Mondaq may alter or amend these Terms by amending them on the Website. By continuing to Use the Services and/or the Website after such amendment, you will be deemed to have accepted any amendment to these Terms.

These Terms shall be governed by and construed in accordance with the laws of England and Wales and you irrevocably submit to the exclusive jurisdiction of the courts of England and Wales to settle any dispute which may arise out of or in connection with these Terms. If you live outside the United Kingdom, English law shall apply only to the extent that English law shall not deprive you of any legal protection accorded in accordance with the law of the place where you are habitually resident ("Local Law"). In the event English law deprives you of any legal protection which is accorded to you under Local Law, then these terms shall be governed by Local Law and any dispute or claim arising out of or in connection with these Terms shall be subject to the non-exclusive jurisdiction of the courts where you are habitually resident.
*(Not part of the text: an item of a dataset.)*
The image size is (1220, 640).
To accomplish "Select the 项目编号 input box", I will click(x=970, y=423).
You may print and keep a copy of these Terms, which form the entire agreement between you and Mondaq and supersede any other communications or advertising in respect of the Service and/or the Website.
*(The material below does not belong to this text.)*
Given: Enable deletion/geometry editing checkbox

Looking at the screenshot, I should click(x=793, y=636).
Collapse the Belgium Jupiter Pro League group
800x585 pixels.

No delay in exercising or non-exercise by you and/or Mondaq of any of its rights under or in connection with these Terms shall operate as a waiver or release of each of your or Mondaq’s right. Rather, any such waiver or release must be specifically granted in writing signed by the party granting it.
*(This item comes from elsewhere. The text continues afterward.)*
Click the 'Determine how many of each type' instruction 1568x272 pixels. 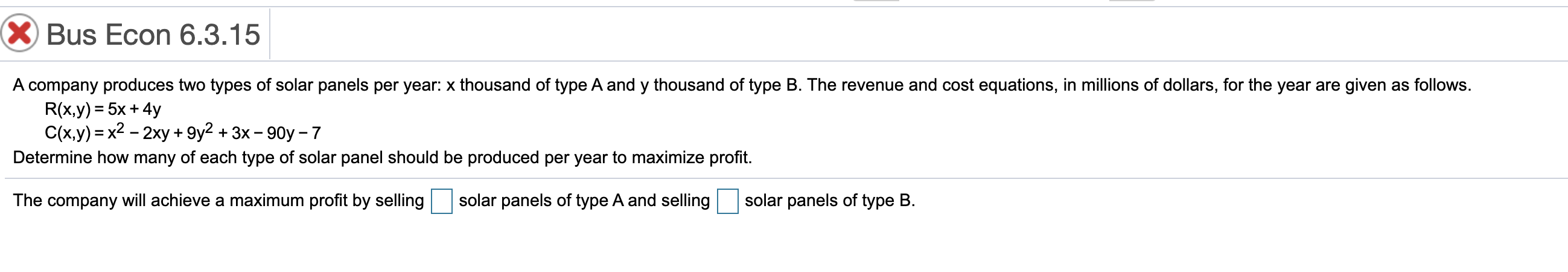(x=382, y=157)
If any part of these Terms is held unenforceable, that part shall be enforced to the maximum extent permissible so as to give effect to the intent of the parties, and the Terms shall continue in full force and effect.

Mondaq shall not incur any liability to you on account of any loss or damage resulting from any delay or failure to perform all or any part of these Terms if such delay or failure is caused, in whole or in part, by events, occurrences, or causes beyond the control of Mondaq. Such events, occurrences or causes will include, without limitation, acts of God, strikes, lockouts, server and network failure, riots, acts of war, earthquakes, fire and explosions.